==== Data records
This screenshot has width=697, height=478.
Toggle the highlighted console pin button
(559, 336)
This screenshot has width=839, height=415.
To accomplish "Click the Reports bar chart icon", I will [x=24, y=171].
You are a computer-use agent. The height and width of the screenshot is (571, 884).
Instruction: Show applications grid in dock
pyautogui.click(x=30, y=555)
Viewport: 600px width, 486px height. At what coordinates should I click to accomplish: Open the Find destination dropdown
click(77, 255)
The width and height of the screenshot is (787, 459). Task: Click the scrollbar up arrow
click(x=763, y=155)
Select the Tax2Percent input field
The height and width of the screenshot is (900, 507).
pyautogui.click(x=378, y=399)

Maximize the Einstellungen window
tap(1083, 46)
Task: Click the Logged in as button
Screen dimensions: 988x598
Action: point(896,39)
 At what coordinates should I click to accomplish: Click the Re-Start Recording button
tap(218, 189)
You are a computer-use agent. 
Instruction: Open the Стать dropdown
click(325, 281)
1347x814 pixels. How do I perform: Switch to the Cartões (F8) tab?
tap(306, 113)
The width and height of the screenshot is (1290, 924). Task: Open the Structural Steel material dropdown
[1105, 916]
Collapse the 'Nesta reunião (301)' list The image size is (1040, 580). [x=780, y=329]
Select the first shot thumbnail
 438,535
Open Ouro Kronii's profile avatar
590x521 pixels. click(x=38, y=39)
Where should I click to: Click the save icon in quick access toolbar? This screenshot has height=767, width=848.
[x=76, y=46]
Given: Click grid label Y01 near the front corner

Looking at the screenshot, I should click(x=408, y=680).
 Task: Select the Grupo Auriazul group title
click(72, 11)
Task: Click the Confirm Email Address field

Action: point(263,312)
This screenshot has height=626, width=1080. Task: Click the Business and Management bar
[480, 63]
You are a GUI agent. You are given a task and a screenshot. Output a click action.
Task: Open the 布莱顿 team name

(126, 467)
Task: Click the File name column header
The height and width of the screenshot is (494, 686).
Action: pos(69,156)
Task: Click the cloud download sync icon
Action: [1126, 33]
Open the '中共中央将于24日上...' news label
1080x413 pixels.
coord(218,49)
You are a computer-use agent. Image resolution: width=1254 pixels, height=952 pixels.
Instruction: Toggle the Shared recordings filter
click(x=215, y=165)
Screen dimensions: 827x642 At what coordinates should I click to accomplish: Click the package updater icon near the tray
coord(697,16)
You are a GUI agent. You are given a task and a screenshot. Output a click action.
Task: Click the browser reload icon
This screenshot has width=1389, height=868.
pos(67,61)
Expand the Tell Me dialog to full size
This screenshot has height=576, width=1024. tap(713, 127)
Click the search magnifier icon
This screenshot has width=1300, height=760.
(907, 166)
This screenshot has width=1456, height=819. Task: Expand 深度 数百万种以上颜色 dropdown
========
◆ **What is required**: An exact retyping of every line in the records is needed.

◆ **Expected answer**:
This screenshot has width=697, height=478.
Toggle the highlighted console pin button
(559, 336)
This screenshot has width=839, height=415.
To accomplish "Click the Reports bar chart icon", I will [x=24, y=171].
You are a computer-use agent. The height and width of the screenshot is (571, 884).
Instruction: Show applications grid in dock
pyautogui.click(x=30, y=555)
Viewport: 600px width, 486px height. At what coordinates should I click to accomplish: Open the Find destination dropdown
click(77, 255)
The width and height of the screenshot is (787, 459). Task: Click the scrollbar up arrow
click(x=763, y=155)
Select the Tax2Percent input field
The height and width of the screenshot is (900, 507).
pyautogui.click(x=378, y=399)

Maximize the Einstellungen window
tap(1083, 46)
Task: Click the Logged in as button
Screen dimensions: 988x598
Action: point(896,39)
 At what coordinates should I click to accomplish: Click the Re-Start Recording button
tap(218, 189)
You are a computer-use agent. 
Instruction: Open the Стать dropdown
click(325, 281)
1347x814 pixels. How do I perform: Switch to the Cartões (F8) tab?
tap(306, 113)
The width and height of the screenshot is (1290, 924). Task: Open the Structural Steel material dropdown
[1105, 916]
Collapse the 'Nesta reunião (301)' list The image size is (1040, 580). [x=780, y=329]
Select the first shot thumbnail
 438,535
Open Ouro Kronii's profile avatar
590x521 pixels. click(x=38, y=39)
Where should I click to: Click the save icon in quick access toolbar? This screenshot has height=767, width=848.
[x=76, y=46]
Given: Click grid label Y01 near the front corner

Looking at the screenshot, I should click(x=408, y=680).
 Task: Select the Grupo Auriazul group title
click(72, 11)
Task: Click the Confirm Email Address field

Action: point(263,312)
This screenshot has height=626, width=1080. Task: Click the Business and Management bar
[480, 63]
You are a GUI agent. You are given a task and a screenshot. Output a click action.
Task: Open the 布莱顿 team name

(126, 467)
Task: Click the File name column header
The height and width of the screenshot is (494, 686).
Action: pos(69,156)
Task: Click the cloud download sync icon
Action: [1126, 33]
Open the '中共中央将于24日上...' news label
1080x413 pixels.
coord(218,49)
You are a computer-use agent. Image resolution: width=1254 pixels, height=952 pixels.
Instruction: Toggle the Shared recordings filter
click(x=215, y=165)
Screen dimensions: 827x642 At what coordinates should I click to accomplish: Click the package updater icon near the tray
coord(697,16)
You are a GUI agent. You are given a task and a screenshot. Output a click action.
Task: Click the browser reload icon
This screenshot has width=1389, height=868.
pos(67,61)
Expand the Tell Me dialog to full size
This screenshot has height=576, width=1024. tap(713, 127)
Click the search magnifier icon
This screenshot has width=1300, height=760.
(907, 166)
This screenshot has width=1456, height=819. Task: Expand 深度 数百万种以上颜色 dropdown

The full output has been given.